### PROBLEM TO WORK ON
Restate the data below, keeping every line the same.

━━━━

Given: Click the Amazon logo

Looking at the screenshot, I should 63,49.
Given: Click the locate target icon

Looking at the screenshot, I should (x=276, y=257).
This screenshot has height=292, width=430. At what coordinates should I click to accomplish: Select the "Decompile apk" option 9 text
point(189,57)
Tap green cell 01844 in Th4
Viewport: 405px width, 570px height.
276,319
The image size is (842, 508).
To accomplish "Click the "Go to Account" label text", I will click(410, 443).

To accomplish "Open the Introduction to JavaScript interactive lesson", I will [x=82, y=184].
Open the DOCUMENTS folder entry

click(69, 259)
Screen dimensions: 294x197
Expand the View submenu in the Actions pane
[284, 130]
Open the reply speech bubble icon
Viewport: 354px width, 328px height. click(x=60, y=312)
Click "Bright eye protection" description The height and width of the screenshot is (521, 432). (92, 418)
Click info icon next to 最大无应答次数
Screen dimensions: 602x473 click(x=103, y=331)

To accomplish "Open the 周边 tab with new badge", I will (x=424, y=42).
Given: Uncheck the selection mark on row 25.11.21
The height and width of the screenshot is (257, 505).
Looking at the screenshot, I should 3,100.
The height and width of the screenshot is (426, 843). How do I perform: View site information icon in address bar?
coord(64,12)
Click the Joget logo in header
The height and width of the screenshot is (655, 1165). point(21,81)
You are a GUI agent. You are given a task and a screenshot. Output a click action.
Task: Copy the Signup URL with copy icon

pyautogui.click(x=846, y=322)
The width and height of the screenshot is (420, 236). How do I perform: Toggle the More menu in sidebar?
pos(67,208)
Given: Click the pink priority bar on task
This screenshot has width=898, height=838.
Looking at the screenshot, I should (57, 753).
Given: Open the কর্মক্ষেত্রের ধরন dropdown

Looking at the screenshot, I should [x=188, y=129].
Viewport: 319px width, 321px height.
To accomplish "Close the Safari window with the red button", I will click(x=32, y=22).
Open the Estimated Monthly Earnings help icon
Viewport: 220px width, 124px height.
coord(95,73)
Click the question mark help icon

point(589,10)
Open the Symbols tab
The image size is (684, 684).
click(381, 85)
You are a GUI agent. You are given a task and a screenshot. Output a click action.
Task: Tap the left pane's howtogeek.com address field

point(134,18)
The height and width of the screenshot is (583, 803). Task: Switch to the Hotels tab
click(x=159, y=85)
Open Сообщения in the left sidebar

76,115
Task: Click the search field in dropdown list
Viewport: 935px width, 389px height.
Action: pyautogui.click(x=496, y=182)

━━━━

### SOLUTION FOR THIS TASK
Given: Click the Amazon logo

Looking at the screenshot, I should 63,49.
Given: Click the locate target icon

Looking at the screenshot, I should (x=276, y=257).
This screenshot has height=292, width=430. At what coordinates should I click to accomplish: Select the "Decompile apk" option 9 text
point(189,57)
Tap green cell 01844 in Th4
Viewport: 405px width, 570px height.
276,319
The image size is (842, 508).
To accomplish "Click the "Go to Account" label text", I will click(410, 443).

To accomplish "Open the Introduction to JavaScript interactive lesson", I will [x=82, y=184].
Open the DOCUMENTS folder entry

click(69, 259)
Screen dimensions: 294x197
Expand the View submenu in the Actions pane
[284, 130]
Open the reply speech bubble icon
Viewport: 354px width, 328px height. click(x=60, y=312)
Click "Bright eye protection" description The height and width of the screenshot is (521, 432). (92, 418)
Click info icon next to 最大无应答次数
Screen dimensions: 602x473 click(x=103, y=331)

To accomplish "Open the 周边 tab with new badge", I will (x=424, y=42).
Given: Uncheck the selection mark on row 25.11.21
The height and width of the screenshot is (257, 505).
Looking at the screenshot, I should 3,100.
The height and width of the screenshot is (426, 843). How do I perform: View site information icon in address bar?
coord(64,12)
Click the Joget logo in header
The height and width of the screenshot is (655, 1165). point(21,81)
You are a GUI agent. You are given a task and a screenshot. Output a click action.
Task: Copy the Signup URL with copy icon

pyautogui.click(x=846, y=322)
The width and height of the screenshot is (420, 236). How do I perform: Toggle the More menu in sidebar?
pos(67,208)
Given: Click the pink priority bar on task
This screenshot has width=898, height=838.
Looking at the screenshot, I should (57, 753).
Given: Open the কর্মক্ষেত্রের ধরন dropdown

Looking at the screenshot, I should [x=188, y=129].
Viewport: 319px width, 321px height.
To accomplish "Close the Safari window with the red button", I will click(x=32, y=22).
Open the Estimated Monthly Earnings help icon
Viewport: 220px width, 124px height.
coord(95,73)
Click the question mark help icon

point(589,10)
Open the Symbols tab
The image size is (684, 684).
click(381, 85)
You are a GUI agent. You are given a task and a screenshot. Output a click action.
Task: Tap the left pane's howtogeek.com address field

point(134,18)
The height and width of the screenshot is (583, 803). Task: Switch to the Hotels tab
click(x=159, y=85)
Open Сообщения in the left sidebar

76,115
Task: Click the search field in dropdown list
Viewport: 935px width, 389px height.
Action: pyautogui.click(x=496, y=182)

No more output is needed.